**Görevler ve Alıştırmalar**:
1: Verilen metindeki şu cümleyi İngilizceye çevirin: "İnsan; üns kökünden gelen, diğer insanlarla ve canlılarla anlaşan, kaynaşan, hayatı paylaşan, ünsiyet sahibi varlıktır."
2: Verilen metne göre Allah meleklere ve cinlere Adem'e secde etmelerini neden emretmiştir? Bir ile üç cümle arasında açıklayın.
3: Verilen metnin "Nevşehir’de çeşitli eğitim" sözlerinden başlayan ve "okurlarımızla birlikte olacak." sözleri de dahil olmak üzere bu sözlere kadar süren kısmını değiştirmeden yeniden yazın.

**Verilen Metin**:
Nevşehir’de çeşitli eğitim kurumunda binlerce öğrencinin yetişmesinde engin bilgi birikimi ile ciddi katkılar sağladıktan sonra geçtiğimiz yıllarda emekliliğe ayrılan değerli öğretmenimiz Derviş Sak Hocamız bundan sonra belirli aralıklarla siz değerli okurlarımızla birlikte olacak.
Kaleme alacağı konularda geçmişte olduğu gibi yine bilgi dağarcığı ile siz değerli okuyucularımıza bir dizi paylaşımlarda bulunacak Derviş Sak hocamızın işte ilk yazısı;
Birlikte okuyalım.
Bismillahirrahmanirrahim,
İnsan; üns kökünden gelen, diğer insanlarla ve canlılarla anlaşan, kaynaşan, hayatı paylaşan, ünsiyet sahibi varlıktır. Allah’ın eşrefi mahluk ve yeryüzünün halifesi olarak yarattığı, bütün nimetleri emrine verdiği en değerli yaratığıdır. Hiçbir varlığa vermediği akıl, irade ve hürriyet nimetiyle donattığı mümtaz şahsiyettir. Onun için meleklere ve cinlere Adem’e secde etmelerini emretmiştir. İnsan, melekler ve cinler için o gün nasıl bir imtihan idiyse, bugün de dünya içindeki sahip olduğu her şey insan için bir imtihan vesilesidir.

**Veri Kümesinden Kesit**:
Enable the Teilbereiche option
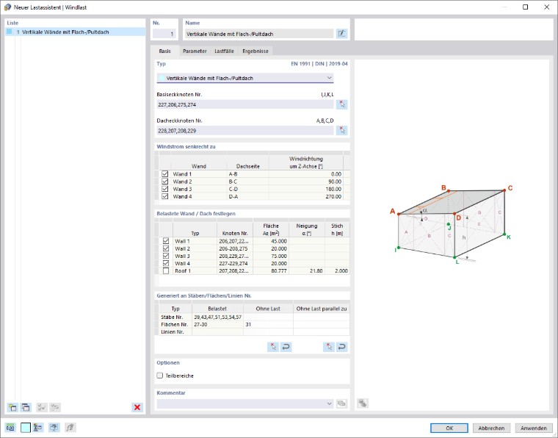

**Cevap Listesi**:
1: Human is a being of companionship, derived from the root "üns," who gets along with, bonds with, and shares life with other humans and living beings.

2: Allah insanı, hiçbir varlığa vermediği akıl, irade ve hürriyet nimetiyle donattığı seçkin bir şahsiyet olarak yaratmıştır. Meleklere ve cinlere Adem'e secde etmelerini bu yüzden emretmiştir.

3:
Nevşehir’de çeşitli eğitim kurumunda binlerce öğrencinin yetişmesinde engin bilgi birikimi ile ciddi katkılar sağladıktan sonra geçtiğimiz yıllarda emekliliğe ayrılan değerli öğretmenimiz Derviş Sak Hocamız bundan sonra belirli aralıklarla siz değerli okurlarımızla birlikte olacak.